Liebe Kolleg:innen,

mit jeder Zeile, die wir Journalistinnen und Journalisten über einen Angriff im Wahlkampf schreiben, stellt sich die Frage, ob wir dadurch zu Nachahmungen inspirieren. Mit jedem Stück, das wir über die militante Rechtsextremisten-Szene schreiben, stellt sich die Frage, ob wir Möchtegern-Nazis damit nicht auch noch den Gefallen tun, sie groß und prominent zu machen.
Das ging mir durch den Kopf, als ich Anfang Mai in der Redaktion saß und vom Angriff auf die Grünen-Politikerin Katrin Göring-Eckhardt erfuhr. Es war so absehbar, dass es Nachahmer geben würde. Vier davon waren dann daran beteiligt, in Dresden den SPD-Europapolitiker Matthias Ecke ins Krankenhaus zu prügeln.

* * *

Schreiben Sie aus dem Textauszug über Angriffe im Wahlkampf den Abschnitt wortgetreu ab, der mit den Worten „mit jeder Zeile, die“ beginnt und mit „prominent zu machen.“ schließt.

Angezeigte Daten
* * *

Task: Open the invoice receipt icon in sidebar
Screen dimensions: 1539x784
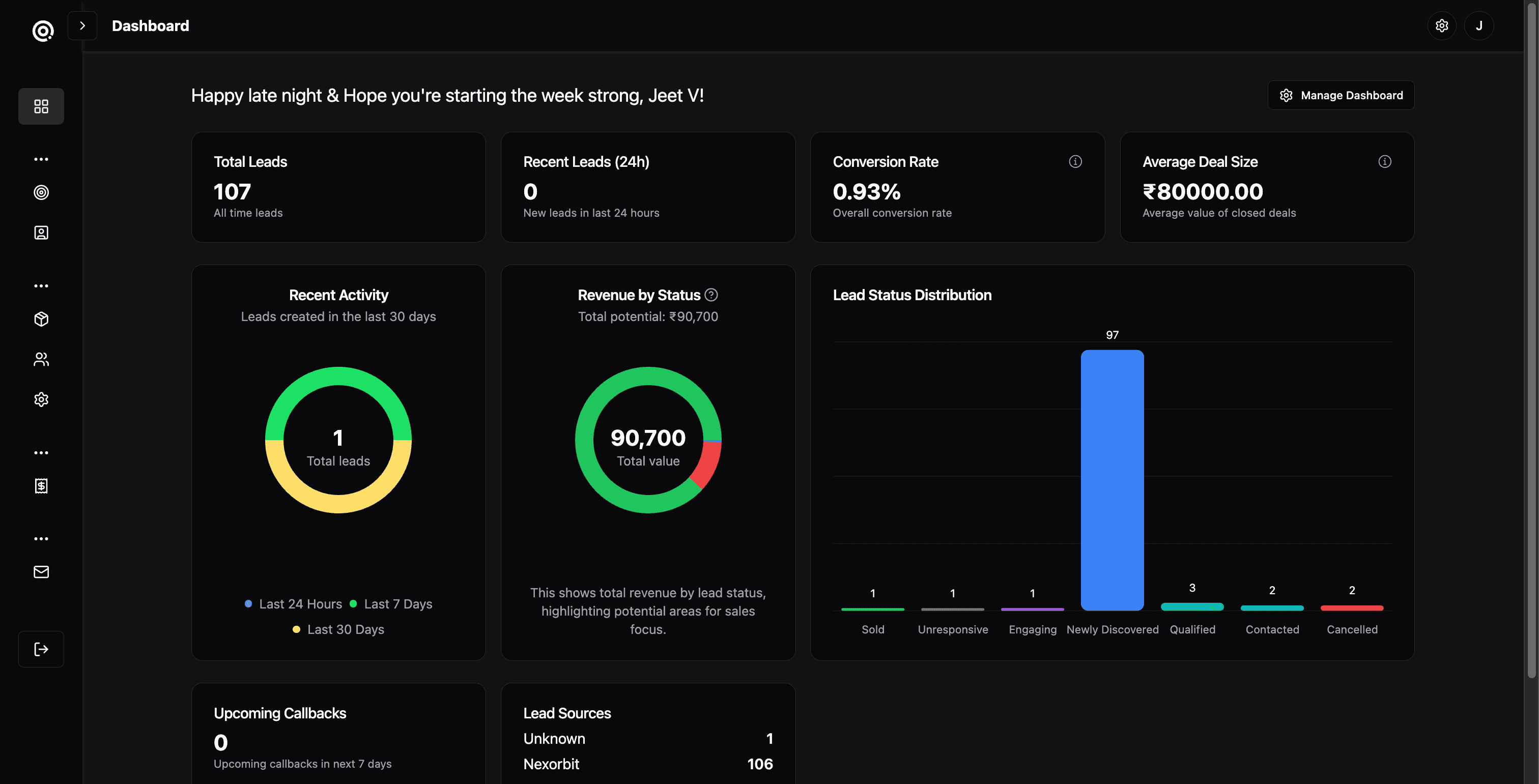Action: [41, 486]
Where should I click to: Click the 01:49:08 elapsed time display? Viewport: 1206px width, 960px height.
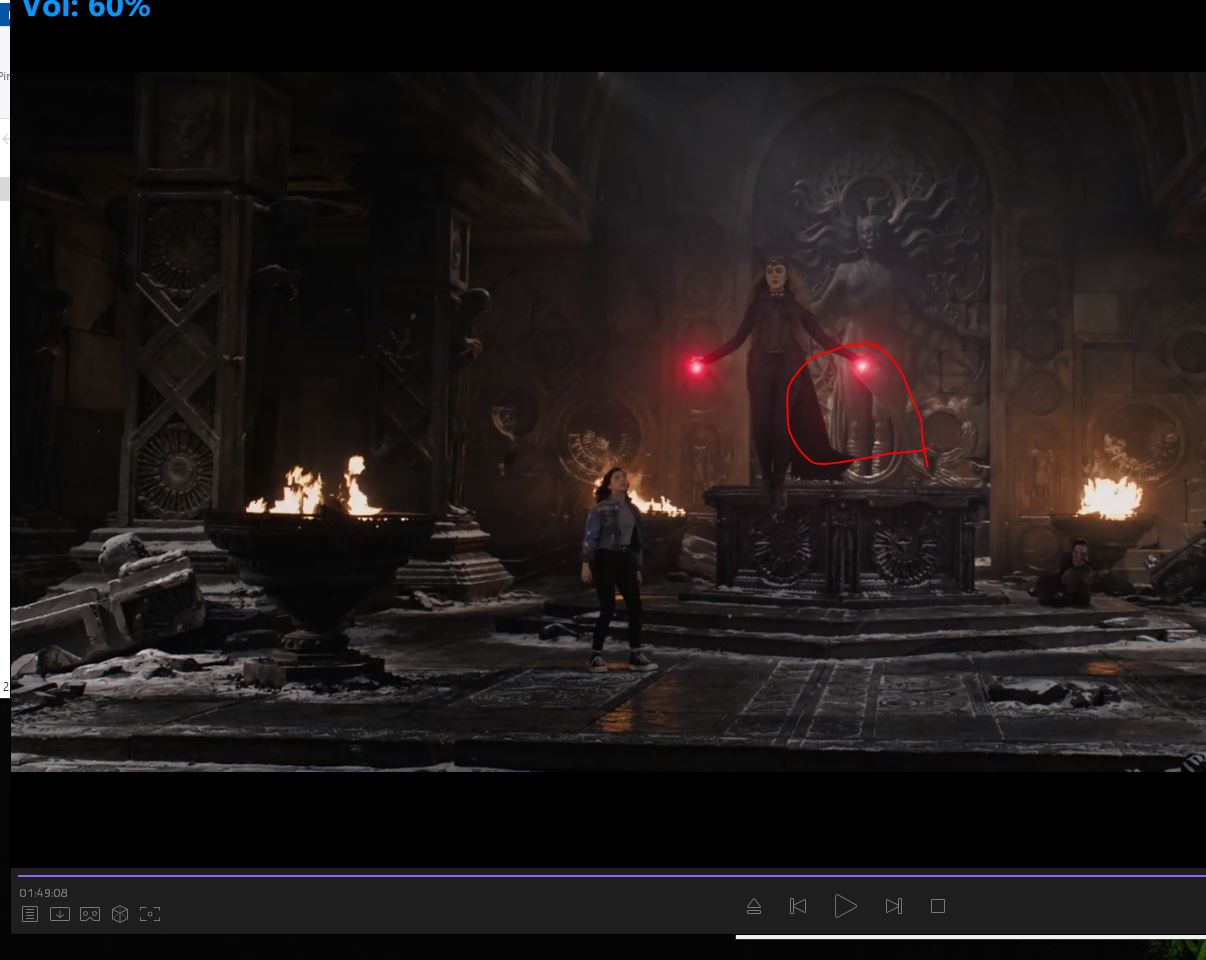pyautogui.click(x=44, y=893)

* * *

Antwort
mit jeder Zeile, die wir Journalistinnen und Journalisten über einen Angriff im Wahlkampf schreiben, stellt sich die Frage, ob wir dadurch zu Nachahmungen inspirieren. Mit jedem Stück, das wir über die militante Rechtsextremisten-Szene schreiben, stellt sich die Frage, ob wir Möchtegern-Nazis damit nicht auch noch den Gefallen tun, sie groß und prominent zu machen.